Here we provide an example coming from David [-@david_dynamique_2006]

data(prior_signature_data)
prior_signature_data

Here we defined average signatures in carbon and nitrogen isotopic ratios for Copepods and Gammarids, based on 41 indviduals for Copepods (here we had the same values for nitrogen and carbon, but this is not compulsory) and 7 for Gammarids. For other tracers and source species, a non informative priors will be used.

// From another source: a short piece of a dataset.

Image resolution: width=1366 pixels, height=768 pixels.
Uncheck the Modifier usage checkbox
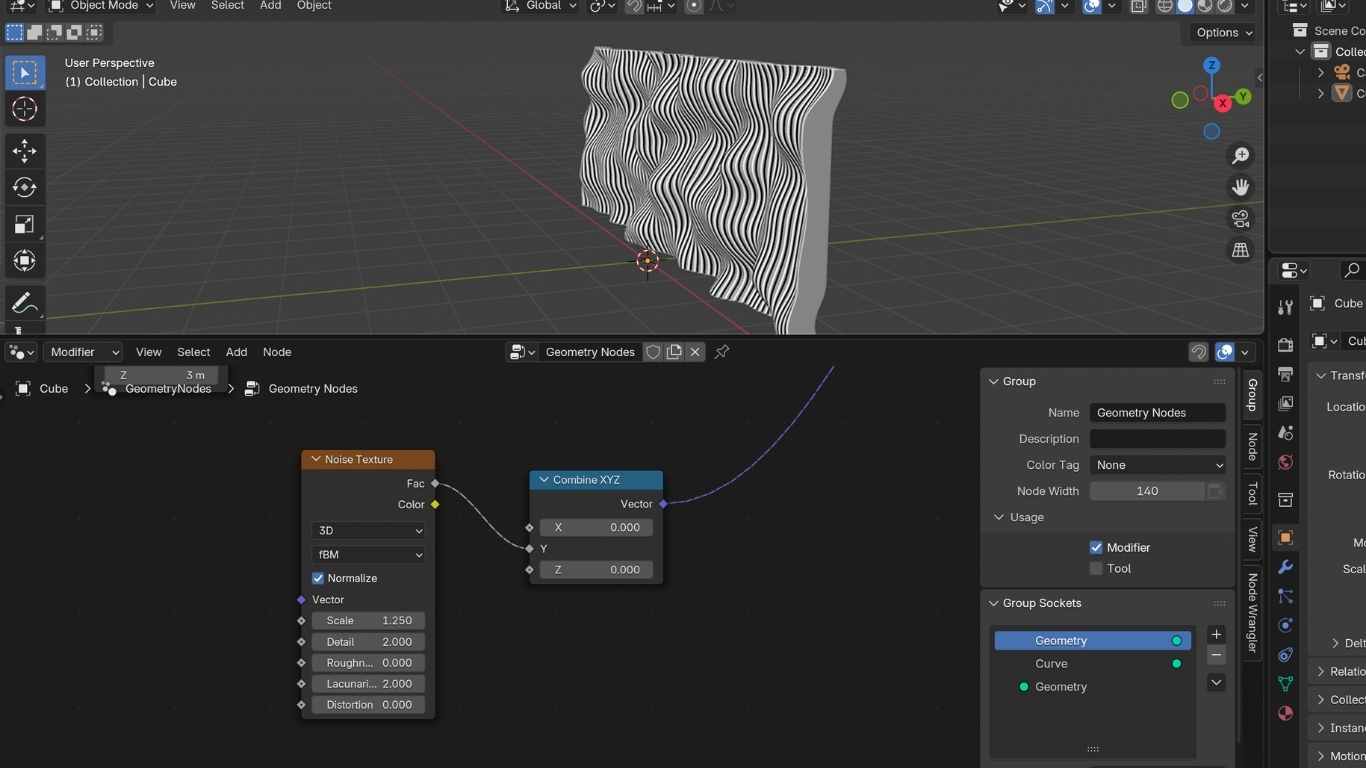[x=1096, y=547]
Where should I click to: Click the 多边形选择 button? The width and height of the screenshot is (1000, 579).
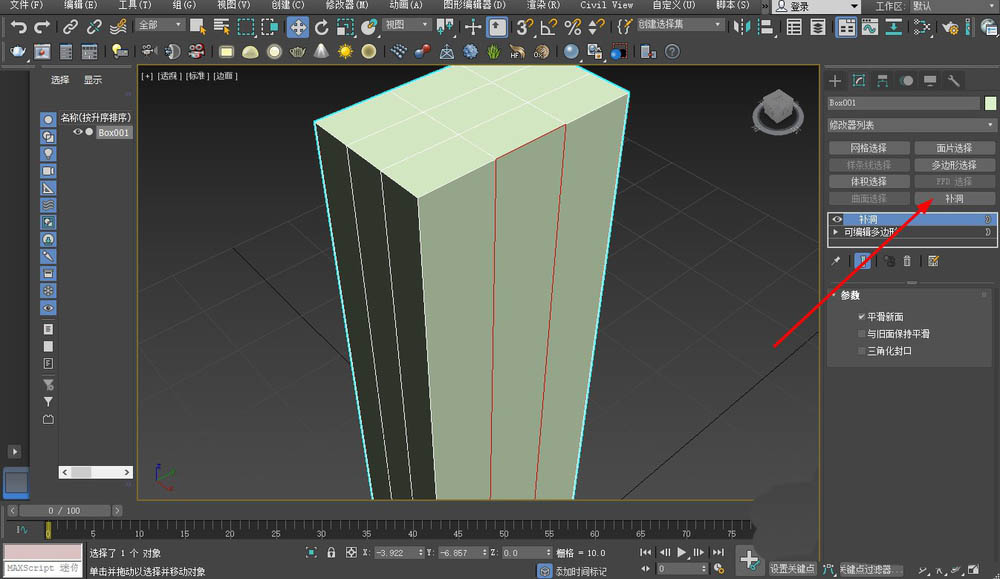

Running the model and exploring results

Running the model

Once all data are available and formatted as detailed, the first step is to convert them into a format that can be understood by JAGS and that facilitate model fitting. This is done by using the function prepare_data, that returns a list containing data ready to be used by JAGS. The function also make some check (species and tracers names are consistent among column, absence of loops in the prior_diet_matrix) and returns informative error message if an error is detected.

Here is the code to prepare the data:

mydata <- prepare_data(prior_diet_matrix,signature_data,LOQ,prior_signature_data,prior_delta)

Note that the two last arguments are optionnal and should be provided only if prior information exists. mydata is a list that contains all the information on the observation and on the structure of the trophic network and which can then be used to build the model by itself, using the function building_model:

mymodel <- building_model(mydata)

The function returns a string that describes the model in JAGS language. The model is adapted to handle prior data if available. Once data is ready and the model built, the model can be fitted using the function fit_escroc which is the core function of the package.

myresults <- fit_escroc(mydata, mymodel, burnin=1000, adapt=500, sample=1000)

This function fits the model. Here we run the Markov Chain for 500 iteration as an adaptive phase, then 1000 iterations as burnin to ensure the chains converged. We put a too small number of iterations to have a fast running example (that's why a warning is thrown about the adaptive phase), and the number of iterations should be increased in a real case study to achieve a correct adaptation phase (adapt argument) and ensure chains convergence (burnin argument) before sampling.
The function returns an mcmc.list with varnames formatted to be self-explanatory. The result of a gelman test is also displayed, and values should be smaller than 1.05 if the chains have indeed converged. You can see that the chains have not converged because of our very small burnin numbers. You can also see that we got a NaN for the diet of Mysids: this is because Mysids is a single consumer and consequently, their diet is not estimated (but directly known).
To provide a more appropriate results, we included in the package a sample of results that was obtained with the following line of code:

myresults <- fit_escroc(mydata, mymodel,burnin=1e6,adapt=10000,sample=50000,thin=150)

The large thinning rate was chosen to limit the size of the package.

It can be retrieved that way:

data(myresults)

library(coda)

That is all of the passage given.